--- Textauszug ---

▽

Al-Dschasira über Militärdokumente: Späte Genugtuung

Irakische Besatzungesgegner begrüßen die Aufmerksamkeit der westlichen Medien. Doch die Regierung von Nuri al-Maliki gerät wegen ihrer Verwicklungen in Erklärungsnot.

Schockiert dürften viele Iraker über die von Wikileaks veröffentlichten Dokumente nicht sein. Bild: dpa

KAIRO taz | Neue Hinweise über die Zahl der getöteten Zivilisten im Irakkrieg, Indizien für die Verwicklung des irakischen Premiers Nuri al-Maliki in die Operationen von Todesschwadronen und Folter in Gefängnissen, Beweise für die iranische Einflussnahme im Irak und über die Verbrechen privater Sicherheitsdienste wie Blackwater - die Veröffentlichung der einst klassifizierten US-Militärdokumente seitens der Internetplattform Wikileaks ist der Stoff für arabische Sondersendungen.

Vor allem der arabische Fernsehsender al-Dschasira überschlägt sich seit dem Wochenende mit Kurzdokumentationen und Interviews zu den Wikileaks-Dokumenten."Das bedeutet uns viel. Die irakischen Aufständischen gegen die Besatzung haben diese Dinge immer wieder dokumentiert, aber wir wurden nie von den großen westlichen Medien ernstgenommen, jetzt, mit der Veröffentlichung der US-Dokumente, zeigt sich für alle, dass wir die ganze Zeit recht hatten", sagt dort etwa Muthanna Harith al-Dari von der Vereinigung Muslimischer Rechtsgelehrter im Irak", die den Aufständischen nahestand.

So stellt das Ganze für viele, vor allem sunnitische Iraker, die die Aufständischen unterstützt hatten, weniger eine Überraschung, als vielmehr eine späte Genugtuung dar. Dennoch sind die veröffentlichten Dokumente eine innenpolitische Zeitbombe. Seit den Wahlen im März haben es die irakischen Politiker nicht geschafft, eine Regierung zu bilden. Das Land ist polarisiert zwischen dem bisherigen Ministerpräsidenten al-Maliki mit seiner Koalition religiöser schiitischer Parteien und dem säkularen Irakia-Block Ajad Alawis, der auch die Unterstützung der Mehrheit der Sunniten genießt. Vor allem nachdem al-Maliki den Prediger Muktada Sadr und dessen Anhänger auf seine Seite gezogen hat, steht er bei der Regierungsbildung in der Pole-Position.

△

[Gespeicherte Dateneinträge]
▽

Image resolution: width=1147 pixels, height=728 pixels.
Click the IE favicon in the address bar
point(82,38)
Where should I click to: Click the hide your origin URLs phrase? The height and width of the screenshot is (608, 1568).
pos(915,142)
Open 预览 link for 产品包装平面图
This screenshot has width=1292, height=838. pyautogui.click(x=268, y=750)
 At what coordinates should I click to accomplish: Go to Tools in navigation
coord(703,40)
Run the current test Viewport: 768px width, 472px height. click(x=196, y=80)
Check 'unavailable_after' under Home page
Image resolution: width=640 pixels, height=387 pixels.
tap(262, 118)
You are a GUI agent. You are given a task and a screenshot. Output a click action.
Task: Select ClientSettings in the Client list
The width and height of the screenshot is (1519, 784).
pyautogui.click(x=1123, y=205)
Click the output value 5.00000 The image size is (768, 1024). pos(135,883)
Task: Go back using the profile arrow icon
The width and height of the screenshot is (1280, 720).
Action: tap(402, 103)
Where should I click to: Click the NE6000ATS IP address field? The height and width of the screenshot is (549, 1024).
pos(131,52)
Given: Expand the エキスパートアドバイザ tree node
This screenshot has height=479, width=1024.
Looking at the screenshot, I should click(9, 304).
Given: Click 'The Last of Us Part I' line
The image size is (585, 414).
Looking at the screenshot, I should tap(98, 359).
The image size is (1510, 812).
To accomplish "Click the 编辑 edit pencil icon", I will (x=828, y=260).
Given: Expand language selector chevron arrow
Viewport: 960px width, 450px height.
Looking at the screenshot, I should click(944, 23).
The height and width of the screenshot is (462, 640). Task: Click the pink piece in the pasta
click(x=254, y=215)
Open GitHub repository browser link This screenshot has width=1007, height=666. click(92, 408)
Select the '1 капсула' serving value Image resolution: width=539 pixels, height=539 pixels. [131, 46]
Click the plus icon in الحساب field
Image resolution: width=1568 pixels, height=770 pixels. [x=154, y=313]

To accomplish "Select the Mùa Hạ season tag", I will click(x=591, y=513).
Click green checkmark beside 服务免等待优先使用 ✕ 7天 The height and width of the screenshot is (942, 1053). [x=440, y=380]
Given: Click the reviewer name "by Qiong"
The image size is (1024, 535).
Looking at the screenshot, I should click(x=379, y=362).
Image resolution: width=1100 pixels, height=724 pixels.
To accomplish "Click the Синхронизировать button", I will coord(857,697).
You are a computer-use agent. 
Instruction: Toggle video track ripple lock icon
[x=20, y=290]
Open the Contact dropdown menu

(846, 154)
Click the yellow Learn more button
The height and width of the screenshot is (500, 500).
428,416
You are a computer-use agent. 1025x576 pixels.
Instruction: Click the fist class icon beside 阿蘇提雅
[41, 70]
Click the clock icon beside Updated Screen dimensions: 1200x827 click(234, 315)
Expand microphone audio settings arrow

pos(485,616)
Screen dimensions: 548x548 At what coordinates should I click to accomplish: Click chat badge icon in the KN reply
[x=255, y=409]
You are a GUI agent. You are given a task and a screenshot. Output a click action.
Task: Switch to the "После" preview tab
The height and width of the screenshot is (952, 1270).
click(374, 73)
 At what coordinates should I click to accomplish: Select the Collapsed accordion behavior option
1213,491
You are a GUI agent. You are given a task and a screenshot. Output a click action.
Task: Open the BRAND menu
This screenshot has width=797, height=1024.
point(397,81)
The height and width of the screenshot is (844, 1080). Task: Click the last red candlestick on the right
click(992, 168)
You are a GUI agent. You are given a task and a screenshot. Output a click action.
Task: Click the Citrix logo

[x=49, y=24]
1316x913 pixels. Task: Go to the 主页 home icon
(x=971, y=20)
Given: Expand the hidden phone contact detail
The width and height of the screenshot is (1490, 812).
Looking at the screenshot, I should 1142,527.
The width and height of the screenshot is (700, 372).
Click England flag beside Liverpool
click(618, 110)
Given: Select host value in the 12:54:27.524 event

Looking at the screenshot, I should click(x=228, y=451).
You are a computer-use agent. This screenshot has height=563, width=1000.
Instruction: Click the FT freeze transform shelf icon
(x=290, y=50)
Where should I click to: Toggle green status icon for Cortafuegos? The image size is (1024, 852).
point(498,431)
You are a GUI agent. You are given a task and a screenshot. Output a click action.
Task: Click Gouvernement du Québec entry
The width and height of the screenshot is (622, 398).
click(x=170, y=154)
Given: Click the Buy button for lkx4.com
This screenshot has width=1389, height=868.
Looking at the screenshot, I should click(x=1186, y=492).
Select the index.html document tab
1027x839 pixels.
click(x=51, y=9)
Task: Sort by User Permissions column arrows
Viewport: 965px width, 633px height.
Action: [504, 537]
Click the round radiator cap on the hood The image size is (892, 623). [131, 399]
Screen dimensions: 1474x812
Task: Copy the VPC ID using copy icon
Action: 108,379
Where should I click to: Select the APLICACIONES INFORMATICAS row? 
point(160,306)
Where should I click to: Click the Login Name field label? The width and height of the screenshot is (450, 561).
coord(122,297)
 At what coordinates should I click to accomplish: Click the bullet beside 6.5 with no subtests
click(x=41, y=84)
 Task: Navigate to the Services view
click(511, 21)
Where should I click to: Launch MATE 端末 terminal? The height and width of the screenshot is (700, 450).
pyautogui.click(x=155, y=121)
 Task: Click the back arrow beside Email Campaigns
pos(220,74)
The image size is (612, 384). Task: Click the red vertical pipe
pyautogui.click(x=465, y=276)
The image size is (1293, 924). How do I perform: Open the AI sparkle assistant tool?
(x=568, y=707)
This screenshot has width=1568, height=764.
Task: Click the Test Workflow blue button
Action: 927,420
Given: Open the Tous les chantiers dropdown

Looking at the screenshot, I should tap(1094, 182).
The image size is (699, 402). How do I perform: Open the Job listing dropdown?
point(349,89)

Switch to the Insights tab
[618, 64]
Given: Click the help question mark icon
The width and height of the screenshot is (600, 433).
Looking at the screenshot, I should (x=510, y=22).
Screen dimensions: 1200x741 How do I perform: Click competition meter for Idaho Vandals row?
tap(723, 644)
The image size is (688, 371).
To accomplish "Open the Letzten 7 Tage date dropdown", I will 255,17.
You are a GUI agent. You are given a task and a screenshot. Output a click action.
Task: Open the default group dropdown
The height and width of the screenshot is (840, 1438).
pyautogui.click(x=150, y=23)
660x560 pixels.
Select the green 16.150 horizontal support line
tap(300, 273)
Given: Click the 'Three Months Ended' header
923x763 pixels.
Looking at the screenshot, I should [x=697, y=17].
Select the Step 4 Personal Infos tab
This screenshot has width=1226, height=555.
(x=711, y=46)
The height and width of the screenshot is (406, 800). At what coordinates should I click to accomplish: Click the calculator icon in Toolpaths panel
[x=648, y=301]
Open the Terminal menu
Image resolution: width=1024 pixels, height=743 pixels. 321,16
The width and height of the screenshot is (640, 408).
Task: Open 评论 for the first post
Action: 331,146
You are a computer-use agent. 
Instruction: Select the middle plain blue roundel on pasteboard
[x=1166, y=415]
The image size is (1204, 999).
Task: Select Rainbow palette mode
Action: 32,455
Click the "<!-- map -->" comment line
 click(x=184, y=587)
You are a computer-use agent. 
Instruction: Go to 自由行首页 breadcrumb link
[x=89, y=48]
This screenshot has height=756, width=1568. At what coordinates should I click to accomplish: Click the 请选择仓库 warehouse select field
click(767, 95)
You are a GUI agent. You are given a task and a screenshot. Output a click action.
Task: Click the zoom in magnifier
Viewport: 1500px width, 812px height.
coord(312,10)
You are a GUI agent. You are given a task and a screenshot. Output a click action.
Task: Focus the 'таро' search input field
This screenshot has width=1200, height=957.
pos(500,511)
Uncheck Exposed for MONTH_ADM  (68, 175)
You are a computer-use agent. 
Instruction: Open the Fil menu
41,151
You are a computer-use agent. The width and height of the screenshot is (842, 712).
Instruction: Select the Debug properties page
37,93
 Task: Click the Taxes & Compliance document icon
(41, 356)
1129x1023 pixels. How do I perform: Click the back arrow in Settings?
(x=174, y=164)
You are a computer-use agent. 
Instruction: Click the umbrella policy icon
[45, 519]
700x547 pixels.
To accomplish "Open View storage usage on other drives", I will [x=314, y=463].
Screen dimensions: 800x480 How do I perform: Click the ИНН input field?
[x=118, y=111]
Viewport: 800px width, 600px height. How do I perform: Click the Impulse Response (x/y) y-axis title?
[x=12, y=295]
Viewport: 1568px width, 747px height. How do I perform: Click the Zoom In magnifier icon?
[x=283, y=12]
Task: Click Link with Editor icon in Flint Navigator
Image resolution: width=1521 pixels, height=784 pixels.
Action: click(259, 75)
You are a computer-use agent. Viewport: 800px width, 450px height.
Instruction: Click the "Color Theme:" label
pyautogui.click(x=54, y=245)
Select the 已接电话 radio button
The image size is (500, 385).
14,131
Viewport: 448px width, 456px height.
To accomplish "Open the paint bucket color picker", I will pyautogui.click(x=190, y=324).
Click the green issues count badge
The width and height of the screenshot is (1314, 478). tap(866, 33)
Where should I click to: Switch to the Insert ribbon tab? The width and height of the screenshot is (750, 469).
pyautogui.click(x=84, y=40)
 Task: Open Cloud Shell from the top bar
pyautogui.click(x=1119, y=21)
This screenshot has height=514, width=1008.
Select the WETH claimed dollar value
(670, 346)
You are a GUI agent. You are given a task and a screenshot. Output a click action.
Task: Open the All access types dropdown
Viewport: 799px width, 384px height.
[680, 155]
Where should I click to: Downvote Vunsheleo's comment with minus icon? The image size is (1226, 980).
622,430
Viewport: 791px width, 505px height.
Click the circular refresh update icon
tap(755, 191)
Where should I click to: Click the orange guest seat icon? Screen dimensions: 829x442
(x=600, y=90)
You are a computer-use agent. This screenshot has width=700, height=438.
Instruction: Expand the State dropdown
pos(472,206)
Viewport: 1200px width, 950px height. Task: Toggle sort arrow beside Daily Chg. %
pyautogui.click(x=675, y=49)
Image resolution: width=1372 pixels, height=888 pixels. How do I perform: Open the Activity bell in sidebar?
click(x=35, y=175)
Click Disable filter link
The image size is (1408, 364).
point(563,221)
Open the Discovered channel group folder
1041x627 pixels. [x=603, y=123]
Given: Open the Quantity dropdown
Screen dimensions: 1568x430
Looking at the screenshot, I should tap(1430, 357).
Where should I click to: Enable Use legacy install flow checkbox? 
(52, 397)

△

--- Arbeitsauftrag 1 ---
Seit wann ist es den irakischen Politikern laut dem Textauszug nicht gelungen, eine Regierung zu bilden?
--- Arbeitsauftrag 2 ---
Greifen Sie den Bericht über die Wikileaks-Dokumente zum Irakkrieg auf und setzen Sie ihn nach seinem letzten Satz fort.

--- Lösung 1 ---
Seit den Wahlen im März.

--- Lösung 2 ---
Doch mit den Wikileaks-Veröffentlichungen versuchen seine Rivalen, dies als Beleg zu präsentieren, dass er sich nicht als Regierungschef eignet. Im Zentrum steht die Frage, ob und wie sehr al-Maliki in die Ermordung und Folter mutmaßlicher sunnitischer Aufständischer seitens schiitischer Milizen verwickelt war. Al-Malikis Büro gab eine Erklärung heraus, in der es heißt, dass die Wikileaks-Dokumente kein Beweis seien, dass die Folter in seiner Amtszeit seit Mai 2006 geschehen sei. Zuvor hatte allerdings einer seiner Sprecher zugegeben, dass es Menschenrechtsverletzungen gegeben habe, die aber nicht die offizielle Politik widergespiegelt hätten und bestraft worden seien. Es ist allerdings kein einziger Fall bekannt, in dem dies damals geschehen ist.

Alawis Lager dagegen versucht die Idee einer Regierung der Nationalen Einheit voranzutreiben. Die Dokumente zeigten, wie wichtig ein System der Machtteilung sei. "Die Tatsache, dass alle Macht der Sicherheitsapparate bei einer Person zusammenlaufen, hat zu diesen Misshandlungen und zur Folter in den irakischen Gefängnissen geführt", sagte die Sprecherin des Irakia-Blocks, Majsun al-Damludschi. "Al-Maliki will weiterhin alle Macht in seinen Händen vereinen", fügt sie hinzu.

Wenn nicht al-Maliki selbst, sind zumindest Mitglieder seiner Koalition in die Foltervorwürfe verwickelt. Sowohl die Vertreter der einstigen schiitischen Badr-Milizen, als auch die Mahdi-Armee Muktada Sadrs zählen zu seinen Verbündeten. Die meisten der Folterungen und Exekutionen in den irakischen Gefängnissen gehen auf den Sommer 2005 zurück, als das Innenministerium und die Gefängnisverwaltung von Badr-Milizen und der Mahdi-Armee unterwandert war.